25 Apr 2016Meaures being taken to fasten patent approval

To accelerate the process of granting approvals for patents and trademarks, the government has added 458 examiners to the existing pool of 130 examiners.

263 more examiners will be hired on a contractual basis to further strengthen the manpower.

Moreover, a panel of 80 lawyers will provide free consultation and legal advice to the start-up.

Measures are also being taken to improve process transparency.

13 May 2016Cabinet clears IPR policy

The Union Cabinet has cleared the new policy on Intellectual Property Rights.

Finance Minister Arun Jaitley added that several processes for intellectual property registration will become easier, including registering of trademarks, which will now happen online, and take only one month starting from January'17.

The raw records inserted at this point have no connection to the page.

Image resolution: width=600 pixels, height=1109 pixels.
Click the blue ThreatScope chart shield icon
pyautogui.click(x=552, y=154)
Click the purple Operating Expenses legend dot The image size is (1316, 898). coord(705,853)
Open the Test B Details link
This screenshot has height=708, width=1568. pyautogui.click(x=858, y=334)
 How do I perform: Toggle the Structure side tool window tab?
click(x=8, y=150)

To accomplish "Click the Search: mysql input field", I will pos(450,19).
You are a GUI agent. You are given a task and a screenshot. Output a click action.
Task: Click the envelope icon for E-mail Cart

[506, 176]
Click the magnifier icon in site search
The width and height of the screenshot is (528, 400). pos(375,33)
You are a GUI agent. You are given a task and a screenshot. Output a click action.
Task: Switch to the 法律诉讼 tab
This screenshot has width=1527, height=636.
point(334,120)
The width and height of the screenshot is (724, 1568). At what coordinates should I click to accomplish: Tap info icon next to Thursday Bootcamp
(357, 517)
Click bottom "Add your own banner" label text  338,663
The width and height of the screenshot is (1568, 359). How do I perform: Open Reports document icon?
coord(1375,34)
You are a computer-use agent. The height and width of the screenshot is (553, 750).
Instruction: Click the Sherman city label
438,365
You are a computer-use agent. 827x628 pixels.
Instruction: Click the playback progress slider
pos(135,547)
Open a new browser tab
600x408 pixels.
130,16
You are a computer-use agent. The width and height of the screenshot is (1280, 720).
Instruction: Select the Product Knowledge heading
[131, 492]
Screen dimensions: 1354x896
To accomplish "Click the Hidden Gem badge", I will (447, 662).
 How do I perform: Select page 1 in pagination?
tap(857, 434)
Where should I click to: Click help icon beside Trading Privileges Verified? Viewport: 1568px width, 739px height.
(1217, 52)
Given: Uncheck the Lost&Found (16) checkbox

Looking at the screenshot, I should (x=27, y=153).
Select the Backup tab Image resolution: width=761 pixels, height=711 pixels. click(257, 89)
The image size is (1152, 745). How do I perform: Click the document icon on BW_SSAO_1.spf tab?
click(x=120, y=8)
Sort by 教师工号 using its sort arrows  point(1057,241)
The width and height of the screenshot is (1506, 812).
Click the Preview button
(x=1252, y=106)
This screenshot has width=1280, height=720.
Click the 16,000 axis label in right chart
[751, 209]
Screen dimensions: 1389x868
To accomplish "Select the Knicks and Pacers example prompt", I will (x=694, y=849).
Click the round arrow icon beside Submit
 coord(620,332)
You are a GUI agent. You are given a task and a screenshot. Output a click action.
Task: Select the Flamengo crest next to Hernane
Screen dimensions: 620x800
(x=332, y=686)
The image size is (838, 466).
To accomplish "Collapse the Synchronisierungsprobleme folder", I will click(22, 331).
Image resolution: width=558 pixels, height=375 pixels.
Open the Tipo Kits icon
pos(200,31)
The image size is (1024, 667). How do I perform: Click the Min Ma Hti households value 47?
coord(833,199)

The policy, which was under the HRD Ministry will now be under the Department of Policy Planning and Implementation.

15 May 2016IPR policy to boost innovation, invites US praise

Union Minister Nirmala Sitharaman said the IPR policy will give a big boost to R&D and innovations within the country.

She hoped it would help in creating capacities and institutions to further enhance India's IPR regime.

In addition, the US Chamber of Commerce welcomed India's new IPR policy, saying it hopes the move is a "precursor" to the "concrete, structural" changes for encouraging innovation.